Caustic Ingestions: Don’t Make it Worse

The 5,000 to 15,000 caustic ingestions (CI) per year in the United States occur in both children and adults. Eighty percent of these ingestions occur accidentally in children from 1 to 5 years old, and the rest typically occur intentionally in adults greater than 21 years old.

Serious ingestions can immediately result in perforation, shock, and even death. Intentional ingestions in adults tend to have more serious consequences. Long-term complications can lead to strictures and an increased risk of esophageal cancer.

In the emergency department (ED), we need to be aware of the atypical presentations of Caustic Ingestions in children and be prepared for the immediate resuscitation of high-volume ingestions in adults.

Caustic Materials

Caustic materials cause tissue injury by chemical reaction. These materials are generally acidic or alkaline. The severity of tissue injury is determined by pH, concentration, duration of contact, amount, and physical form of the ingested substance.

  • Acids cause coagulative necrosis, which results in a self-limiting burn pattern
  • Alkaline materials induce liquefactive necrosis with diffusion into deeper layers of the injured mucosa. Even low concentrations of alkaline ingestion can cause extensive injury.
Alkaline and Acidic Caustic Ingestions
Alkaline and Acidic Caustic Ingestions

Symptoms and Signs of Caustic Ingestion

Caustic Ingestion can provoke injury from the mouth, the airway, down through the esophagus to the small intestine. Depending on the quantity, intent, and timing of the caustic ingestion, patients may present with a myriad of symptoms.

  • Obvious burns to the lips, mouth, and oropharynx may occur, but do not be fooled if these signs are not present.
  • Adults with intentional ingestions without any oropharynx involvement may have significant esophageal involvement (think about a fast intentional ingestion, where the liquid does not burn the oropharynx).
  • Laryngeal or epiglottic edema may present with:
    • stridor
    • dysphonia
    • hoarseness
    • dyspnea
    • drooling
    • respiratory distress and impending airway obstruction
  • Severe Caustic Ingestion can cause esophageal perforation and may present with:
    • abdominal pain
    • rigidity
    • substernal chest pain
    • back pain

Diagnosing Caustic Ingestions

While the diagnosis is obvious when the history is clear, there are case reports of children presenting with symptoms of allergic reaction, being treated as anaphylaxis and later found to have a Caustic Ingestion.

Thus, in children presenting with allergic symptoms not improving with treatment, Caustic Ingestion should be considered in the differential, as the initial presentation is similar and otherwise can be easily missed.

Unfortunately, even if the clinician considers caustic ingestion, there is currently no definitive way to establish the diagnosis in the emergent setting if the ingestion is not reported.

Radiographs can help provide information regarding perforation but are not always diagnostic.
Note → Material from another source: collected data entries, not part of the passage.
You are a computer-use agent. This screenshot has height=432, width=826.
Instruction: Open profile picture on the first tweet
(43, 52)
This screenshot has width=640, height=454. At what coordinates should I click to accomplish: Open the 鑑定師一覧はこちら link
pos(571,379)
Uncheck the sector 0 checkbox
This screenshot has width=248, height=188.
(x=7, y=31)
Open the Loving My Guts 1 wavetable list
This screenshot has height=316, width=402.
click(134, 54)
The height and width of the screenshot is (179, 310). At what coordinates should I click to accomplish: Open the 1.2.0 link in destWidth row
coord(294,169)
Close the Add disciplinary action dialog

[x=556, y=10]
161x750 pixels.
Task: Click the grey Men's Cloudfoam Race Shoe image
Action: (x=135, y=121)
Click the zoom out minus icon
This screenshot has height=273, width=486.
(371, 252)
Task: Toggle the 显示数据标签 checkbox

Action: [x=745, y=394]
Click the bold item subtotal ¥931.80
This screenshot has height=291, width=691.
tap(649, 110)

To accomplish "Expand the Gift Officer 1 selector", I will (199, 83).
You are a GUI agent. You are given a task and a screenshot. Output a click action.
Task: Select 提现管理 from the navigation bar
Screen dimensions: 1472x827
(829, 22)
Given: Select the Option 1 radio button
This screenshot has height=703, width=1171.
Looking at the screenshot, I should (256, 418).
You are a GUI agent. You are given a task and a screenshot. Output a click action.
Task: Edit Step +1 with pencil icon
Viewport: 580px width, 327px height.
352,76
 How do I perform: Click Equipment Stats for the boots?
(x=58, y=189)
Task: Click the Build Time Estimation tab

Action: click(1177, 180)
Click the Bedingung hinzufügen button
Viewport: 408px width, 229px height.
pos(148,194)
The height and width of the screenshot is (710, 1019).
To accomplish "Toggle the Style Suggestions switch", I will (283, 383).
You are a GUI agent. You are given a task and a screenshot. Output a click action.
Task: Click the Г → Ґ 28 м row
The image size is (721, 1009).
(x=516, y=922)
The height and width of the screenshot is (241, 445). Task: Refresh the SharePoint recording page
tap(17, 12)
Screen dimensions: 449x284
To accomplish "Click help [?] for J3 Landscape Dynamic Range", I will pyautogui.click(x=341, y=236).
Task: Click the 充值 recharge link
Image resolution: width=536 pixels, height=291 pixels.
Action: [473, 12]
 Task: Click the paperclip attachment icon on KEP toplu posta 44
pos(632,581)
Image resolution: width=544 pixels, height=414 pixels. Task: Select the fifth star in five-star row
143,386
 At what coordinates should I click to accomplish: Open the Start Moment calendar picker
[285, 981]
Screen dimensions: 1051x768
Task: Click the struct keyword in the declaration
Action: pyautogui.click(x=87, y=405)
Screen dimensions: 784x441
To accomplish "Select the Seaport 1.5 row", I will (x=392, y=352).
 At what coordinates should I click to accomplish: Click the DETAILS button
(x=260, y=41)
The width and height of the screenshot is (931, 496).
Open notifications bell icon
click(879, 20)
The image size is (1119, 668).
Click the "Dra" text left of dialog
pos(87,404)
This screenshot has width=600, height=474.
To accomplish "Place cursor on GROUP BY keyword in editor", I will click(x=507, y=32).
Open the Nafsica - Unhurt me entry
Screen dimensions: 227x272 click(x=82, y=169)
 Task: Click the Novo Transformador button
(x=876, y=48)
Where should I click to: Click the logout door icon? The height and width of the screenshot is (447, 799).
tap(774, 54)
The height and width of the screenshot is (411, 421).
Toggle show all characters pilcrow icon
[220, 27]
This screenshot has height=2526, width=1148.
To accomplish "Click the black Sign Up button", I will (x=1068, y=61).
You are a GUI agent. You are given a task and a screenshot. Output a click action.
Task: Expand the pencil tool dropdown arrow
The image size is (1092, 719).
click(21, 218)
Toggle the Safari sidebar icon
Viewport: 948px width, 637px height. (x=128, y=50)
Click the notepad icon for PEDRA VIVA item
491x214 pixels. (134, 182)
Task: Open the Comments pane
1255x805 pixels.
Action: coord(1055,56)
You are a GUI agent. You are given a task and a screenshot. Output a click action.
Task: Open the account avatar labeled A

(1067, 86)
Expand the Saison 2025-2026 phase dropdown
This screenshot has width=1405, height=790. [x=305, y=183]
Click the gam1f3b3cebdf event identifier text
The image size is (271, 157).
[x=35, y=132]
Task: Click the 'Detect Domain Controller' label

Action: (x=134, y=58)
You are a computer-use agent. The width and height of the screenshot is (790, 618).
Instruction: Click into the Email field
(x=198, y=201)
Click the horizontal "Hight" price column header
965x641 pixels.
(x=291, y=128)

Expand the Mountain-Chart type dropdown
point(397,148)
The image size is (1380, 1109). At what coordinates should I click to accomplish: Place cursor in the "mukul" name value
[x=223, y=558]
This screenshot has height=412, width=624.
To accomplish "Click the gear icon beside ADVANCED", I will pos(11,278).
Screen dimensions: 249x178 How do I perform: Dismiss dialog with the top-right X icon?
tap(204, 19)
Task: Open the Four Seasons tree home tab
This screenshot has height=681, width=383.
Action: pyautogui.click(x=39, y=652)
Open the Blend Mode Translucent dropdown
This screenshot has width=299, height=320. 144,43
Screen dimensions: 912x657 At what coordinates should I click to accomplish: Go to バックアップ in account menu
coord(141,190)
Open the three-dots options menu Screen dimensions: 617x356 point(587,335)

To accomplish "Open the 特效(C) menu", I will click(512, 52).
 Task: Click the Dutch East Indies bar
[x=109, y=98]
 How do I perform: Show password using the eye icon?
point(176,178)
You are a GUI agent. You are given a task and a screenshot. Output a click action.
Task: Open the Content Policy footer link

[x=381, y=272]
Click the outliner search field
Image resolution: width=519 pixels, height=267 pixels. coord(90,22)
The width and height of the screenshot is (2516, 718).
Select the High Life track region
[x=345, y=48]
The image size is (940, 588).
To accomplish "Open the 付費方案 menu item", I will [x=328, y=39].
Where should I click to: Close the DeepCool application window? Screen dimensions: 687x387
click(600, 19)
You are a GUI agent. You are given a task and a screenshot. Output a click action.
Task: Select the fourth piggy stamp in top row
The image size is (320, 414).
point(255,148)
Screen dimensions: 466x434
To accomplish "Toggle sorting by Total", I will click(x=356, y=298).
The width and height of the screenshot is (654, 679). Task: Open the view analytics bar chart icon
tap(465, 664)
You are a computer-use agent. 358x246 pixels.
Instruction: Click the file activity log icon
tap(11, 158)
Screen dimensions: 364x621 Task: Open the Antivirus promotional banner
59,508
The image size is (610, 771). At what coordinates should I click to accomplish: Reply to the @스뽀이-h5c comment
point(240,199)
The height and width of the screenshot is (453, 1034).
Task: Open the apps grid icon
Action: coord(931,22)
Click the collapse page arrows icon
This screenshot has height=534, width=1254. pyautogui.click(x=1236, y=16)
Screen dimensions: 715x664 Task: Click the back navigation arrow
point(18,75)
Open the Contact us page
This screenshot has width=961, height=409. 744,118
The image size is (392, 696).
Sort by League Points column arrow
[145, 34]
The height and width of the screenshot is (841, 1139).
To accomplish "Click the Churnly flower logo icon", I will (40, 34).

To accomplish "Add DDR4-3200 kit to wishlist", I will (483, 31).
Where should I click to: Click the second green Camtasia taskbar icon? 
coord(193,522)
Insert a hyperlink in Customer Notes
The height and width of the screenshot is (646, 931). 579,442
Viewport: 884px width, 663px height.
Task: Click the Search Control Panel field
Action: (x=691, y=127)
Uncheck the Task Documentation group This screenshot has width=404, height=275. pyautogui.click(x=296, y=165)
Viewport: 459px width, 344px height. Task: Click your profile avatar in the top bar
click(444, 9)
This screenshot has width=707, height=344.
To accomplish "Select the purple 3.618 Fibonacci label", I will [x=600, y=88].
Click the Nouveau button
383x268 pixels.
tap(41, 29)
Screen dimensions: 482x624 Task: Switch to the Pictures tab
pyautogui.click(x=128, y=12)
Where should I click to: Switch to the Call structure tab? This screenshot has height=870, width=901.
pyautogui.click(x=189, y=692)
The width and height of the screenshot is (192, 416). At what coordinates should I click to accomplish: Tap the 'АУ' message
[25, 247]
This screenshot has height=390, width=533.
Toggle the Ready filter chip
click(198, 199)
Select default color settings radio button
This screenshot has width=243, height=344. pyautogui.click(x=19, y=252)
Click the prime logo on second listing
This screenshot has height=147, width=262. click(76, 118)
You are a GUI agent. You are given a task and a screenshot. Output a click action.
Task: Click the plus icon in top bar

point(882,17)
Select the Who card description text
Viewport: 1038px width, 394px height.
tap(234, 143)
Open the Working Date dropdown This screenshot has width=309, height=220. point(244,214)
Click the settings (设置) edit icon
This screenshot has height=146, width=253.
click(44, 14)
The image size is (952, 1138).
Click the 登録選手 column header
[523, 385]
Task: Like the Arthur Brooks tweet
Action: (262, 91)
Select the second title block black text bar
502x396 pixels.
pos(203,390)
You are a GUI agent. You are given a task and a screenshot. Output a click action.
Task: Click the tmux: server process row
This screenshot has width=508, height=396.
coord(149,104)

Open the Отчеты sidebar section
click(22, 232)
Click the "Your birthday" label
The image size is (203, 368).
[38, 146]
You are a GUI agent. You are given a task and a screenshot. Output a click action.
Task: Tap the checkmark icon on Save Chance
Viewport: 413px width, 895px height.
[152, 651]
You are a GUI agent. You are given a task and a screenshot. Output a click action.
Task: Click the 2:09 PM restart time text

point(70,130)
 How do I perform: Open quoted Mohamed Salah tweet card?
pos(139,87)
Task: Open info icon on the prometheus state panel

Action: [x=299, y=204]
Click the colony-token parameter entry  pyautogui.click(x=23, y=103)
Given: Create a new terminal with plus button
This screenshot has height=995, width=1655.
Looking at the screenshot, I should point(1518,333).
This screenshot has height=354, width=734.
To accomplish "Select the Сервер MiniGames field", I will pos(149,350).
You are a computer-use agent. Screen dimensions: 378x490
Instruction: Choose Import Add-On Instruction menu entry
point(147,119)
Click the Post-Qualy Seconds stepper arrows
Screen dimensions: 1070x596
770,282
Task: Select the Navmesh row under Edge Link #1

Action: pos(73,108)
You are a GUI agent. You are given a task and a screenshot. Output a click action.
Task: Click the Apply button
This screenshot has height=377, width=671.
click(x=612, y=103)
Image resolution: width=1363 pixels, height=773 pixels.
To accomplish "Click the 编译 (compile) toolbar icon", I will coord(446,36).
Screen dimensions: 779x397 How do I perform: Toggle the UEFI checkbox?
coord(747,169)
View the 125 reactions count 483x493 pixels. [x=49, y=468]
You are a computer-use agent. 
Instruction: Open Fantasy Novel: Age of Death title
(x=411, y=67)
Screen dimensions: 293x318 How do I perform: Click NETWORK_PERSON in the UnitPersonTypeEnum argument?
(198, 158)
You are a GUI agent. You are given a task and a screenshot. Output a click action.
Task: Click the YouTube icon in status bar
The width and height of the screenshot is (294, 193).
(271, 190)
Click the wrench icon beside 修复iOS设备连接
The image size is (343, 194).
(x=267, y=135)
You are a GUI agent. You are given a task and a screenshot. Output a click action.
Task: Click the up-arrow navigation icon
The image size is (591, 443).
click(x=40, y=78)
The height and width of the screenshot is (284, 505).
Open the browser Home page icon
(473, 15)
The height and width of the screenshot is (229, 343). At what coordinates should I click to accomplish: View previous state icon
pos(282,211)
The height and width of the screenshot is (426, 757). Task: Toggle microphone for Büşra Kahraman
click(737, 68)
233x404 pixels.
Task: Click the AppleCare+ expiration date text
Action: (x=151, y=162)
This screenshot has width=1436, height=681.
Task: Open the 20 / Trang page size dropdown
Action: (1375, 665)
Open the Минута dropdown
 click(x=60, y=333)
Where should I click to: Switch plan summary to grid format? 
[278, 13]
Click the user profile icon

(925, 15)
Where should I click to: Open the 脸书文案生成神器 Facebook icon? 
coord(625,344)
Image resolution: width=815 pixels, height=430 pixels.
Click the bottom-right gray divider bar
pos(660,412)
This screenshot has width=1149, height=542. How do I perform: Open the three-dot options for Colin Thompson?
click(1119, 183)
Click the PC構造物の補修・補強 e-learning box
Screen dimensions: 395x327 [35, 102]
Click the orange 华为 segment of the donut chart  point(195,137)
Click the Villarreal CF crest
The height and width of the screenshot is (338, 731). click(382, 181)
Only through direct visualization (usually by endoscopy) can the definitive diagnosis of caustic ingestion be made.

When performed within the first 72 hours after ingestion, endoscopy stages pathology and identifies the need for further intervention. If patients have any oropharyngeal injury, drooling, vomiting, dysphasia, or pain, a high-grade injury is likely, and urgent endoscopy should be performed to determine if surgical intervention is required.

Management of Caustic Ingestion

What to avoid ?

  • Avoid agents that induce vomiting, such as ipecac, as this can lead to esophageal perforation.
  • Avoid attempting to neutralize the substance by using a weak acid or base as this can result in further injury.
  • Avoid diluents.
  • Avoid activated charcoal, because of poor adsorption and endoscopic interference.

When managing CI, remember to evaluate the patient’s airway first. Equipment for endotracheal intubation and cricothyrotomy should be readily available. If significant edema is present, consider fiberoptic-assisted intubation.

Always place the patient NPO (nothing by mouth) until the extent of injury can be determined.

If a suicide attempt is suspected, consider ethanol, salicylate, and acetaminophen levels as well as a psychiatric evaluation. In some cases, salicylate ingestion has been shown to independently cause stricture formation.

With large-volume liquid acid ingestions, nasogastric tube suction may be beneficial, but its use needs to be weighed against the risk of esophageal perforation.

Aggressive hydration and medications to decrease acid production are given to prevent reflux associated injury, while steroids remain controversial.

Key Points

  • Do NOT induce emesis, use ipecac, give charcoal, or attempt to neutralize the ingested substance by using a weak acid or base.
  • In children: consider CI in patients who present with symptoms of anaphylaxis that do not improve with treatment.
  • Endoscopy is indicated within 24 to 48 hours for any patient who is symptomatic (or asymptomatic with an alkali), children refusing to eat or drink, or patients with altered mental status.